## Exercise text
* * *
In just a few years, the plant-based start-up Mycocycle has demonstrated remarkable progress leveraging mycelium to break down, detoxify and transform some of our hardest-to-recycle construction waste into valuable, biobased materials. The company was founded in 2018 by CEO Joanne Rodriguez whose decades of experience as a sustainability leader in the building industry opened her eyes to the stark statistics around construction waste. The construction and demolition sectors comprise an estimated one third of the world’s overall waste and produce approximately 11% of all greenhouse gas emissions. Upwards of 75% of construction waste ends up in landfills or incinerators.
Working with a mycologist, Rodriguez, a Chain Reaction Innovations (CRI) Cohort 6 innovator, discovered that not only would fungi grow on asphalt, but that it could also be trained to “eat” petrochemical-containing waste the same way fungi decompose trees in the forest. And this “waste” created in the process — a raw, mycelium-based material — had enormous potential to create new, low-carbon building materials for an industry struggling to gain a foothold in a zero-waste circular economy.
“There is huge body of work around how mycelium can remediate toxins, but no one was at the intersection of applying mycelium to industrial waste, let alone transforming this material into something of value,” Rodriguez said. “Mycocycle is taking construction materials that contain plastics and petroleum, derisking them and transforming them into a new mycelium-based material that can be used to create new composite materials for use in construction.”
Rodriguez spent two years building Mycocycle and officially launched the Bolingbrook, IL-based business in 2020. In 2022, Rodriguez joined the two-year CRI entrepreneurship program which embeds innovators at the U.S. Department of Energy’s (DOE) Argonne National Laboratory to help them refine and de-risk their early-stage technologies and bring them more quickly to market.
Mycocycle’s research and development team is working in Argonne’s Applied Materials Division with Meltem Urgun-Demirtas, who leads Bioprocesses and Reactive Separations, to validate the science and to derisk and optimize the micro-remediation process.
How it Works
Mycocycle, which grows and cultivates its fungi in-house, developed a patent-pending process that takes approximately three weeks to strip toxins from construction waste and create new, raw materials. The three-step process begins by grinding and blending waste with Mycocycle’s mycelium treatment. The materials are incubated in the company’s containerized solution, MYCOntainer, to ensure toxic waste is processed in a climate-controlled environment. The raw material is then harvested for reuse in new bio-based construction materials such as fillers and fibers used in the building industry.
Mycocycle’s mycelium treatment is fire and water resistant, insulative, durable, and light weight – a perfect raw material for the building industry. “This new material could replace a plastic polymer, or it could replace something like calcium carbonate, which is the number one filler used in all the materials around the world,” Rodriguez said.
* * *
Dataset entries
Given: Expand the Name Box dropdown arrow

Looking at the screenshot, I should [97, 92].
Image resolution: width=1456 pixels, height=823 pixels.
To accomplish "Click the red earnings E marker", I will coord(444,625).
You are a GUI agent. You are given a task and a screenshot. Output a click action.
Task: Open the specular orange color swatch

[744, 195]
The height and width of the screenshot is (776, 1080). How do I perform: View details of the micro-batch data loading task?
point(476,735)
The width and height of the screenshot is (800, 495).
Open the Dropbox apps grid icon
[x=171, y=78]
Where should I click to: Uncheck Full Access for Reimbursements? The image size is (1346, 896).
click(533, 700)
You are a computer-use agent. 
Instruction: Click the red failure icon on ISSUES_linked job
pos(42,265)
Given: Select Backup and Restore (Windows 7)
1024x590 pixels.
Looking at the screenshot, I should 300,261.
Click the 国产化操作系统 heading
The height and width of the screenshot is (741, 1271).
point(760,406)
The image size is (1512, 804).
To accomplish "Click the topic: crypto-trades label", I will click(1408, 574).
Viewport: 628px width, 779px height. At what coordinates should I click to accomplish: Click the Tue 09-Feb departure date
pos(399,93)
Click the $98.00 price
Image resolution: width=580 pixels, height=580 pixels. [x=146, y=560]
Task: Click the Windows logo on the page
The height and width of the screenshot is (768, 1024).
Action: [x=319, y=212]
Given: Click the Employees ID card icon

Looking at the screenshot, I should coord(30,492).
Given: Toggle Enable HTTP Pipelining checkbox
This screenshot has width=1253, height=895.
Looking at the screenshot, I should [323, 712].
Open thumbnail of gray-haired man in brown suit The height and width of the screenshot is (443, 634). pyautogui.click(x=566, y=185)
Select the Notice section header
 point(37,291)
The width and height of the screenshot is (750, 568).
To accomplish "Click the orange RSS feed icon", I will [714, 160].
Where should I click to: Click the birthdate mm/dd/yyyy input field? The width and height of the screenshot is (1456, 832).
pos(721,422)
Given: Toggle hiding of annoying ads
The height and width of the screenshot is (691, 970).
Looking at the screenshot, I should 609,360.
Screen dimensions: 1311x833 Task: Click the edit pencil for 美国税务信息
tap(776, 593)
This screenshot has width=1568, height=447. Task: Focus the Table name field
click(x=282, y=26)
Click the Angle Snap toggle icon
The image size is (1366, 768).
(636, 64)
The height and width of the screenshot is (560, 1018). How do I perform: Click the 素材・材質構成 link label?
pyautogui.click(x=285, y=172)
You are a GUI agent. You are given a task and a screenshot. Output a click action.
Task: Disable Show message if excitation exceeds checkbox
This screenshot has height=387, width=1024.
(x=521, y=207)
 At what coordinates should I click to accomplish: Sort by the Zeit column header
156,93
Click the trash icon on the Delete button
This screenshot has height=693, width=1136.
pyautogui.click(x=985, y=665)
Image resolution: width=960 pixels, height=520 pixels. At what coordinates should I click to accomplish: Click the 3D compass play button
* * *
## Required actions
A - Copy everything in the Mycocycle article from "Mycocycle’s research and" down to "in the building industry.".
B - Answer these questions using the Mycocycle article:
(i) In what year was Mycocycle founded?
(ii) In what town is the business based?
(iii) About how long does Mycocycle's process take to strip toxins from construction waste?
C - Pick up the Mycocycle article after its last sentence and write the next few sentences.
You can set the items aside; none of the work depends on them.

## Numbered answers
A -
Mycocycle’s research and development team is working in Argonne’s Applied Materials Division with Meltem Urgun-Demirtas, who leads Bioprocesses and Reactive Separations, to validate the science and to derisk and optimize the micro-remediation process.
How it Works
Mycocycle, which grows and cultivates its fungi in-house, developed a patent-pending process that takes approximately three weeks to strip toxins from construction waste and create new, raw materials. The three-step process begins by grinding and blending waste with Mycocycle’s mycelium treatment. The materials are incubated in the company’s containerized solution, MYCOntainer, to ensure toxic waste is processed in a climate-controlled environment. The raw material is then harvested for reuse in new bio-based construction materials such as fillers and fibers used in the building industry.

B -
(i) 2018
(ii) Bolingbrook, IL
(iii) Approximately three weeks

C -
During CRI, Mycocycle focused solely on rubber — one of the most toxic and hardest-to-recycle substances. “Choosing rubber was strategic for us because the issue is so enormous, and it’s so critical to create a waste-free solution,” Rodriguez said. “Doing this work on rubber and gaining scientific validation from Argonne is a very impressive stamp of approval.”
The team is learning to optimize from Urgun-Demirtas, who has experience in the design and operation of chemical and bioprocesses, scaling biotechnology and techno-economic analysis and modeling. “Meltem is able to steer us away from mistakes she has seen others make and help guide us towards more efficient applications at scale through science,” Rodriguez said.
Progress
In just four years, Mycocycle has made gains across the board. The business is currently working with 15 companies, has treated 132,000 of waste material and reduced 396,000 pounds of carbon emissions. On average, Mycocycle’s treatment reduces the toxicity of materials by up to 98%.
Mycocycle has filed five patents, including for its bioremediation process and its mycelium treatment solution. Mycocycle’s patent-pending products, MycoFILL, MycoFIBER, and MycoFOAM, are bio-based alternatives to conventional construction materials.
Rodriguez, who has been recognized for her work by Forbes Magazine, FastCompany, and the U.S. Environmental Protection Agency (EPA), expanded the company to 12 full- and part-time employees. Along with securing additional funding, Rodriguez says getting corporations to change their mindset about recycling solutions is a major challenge going forward.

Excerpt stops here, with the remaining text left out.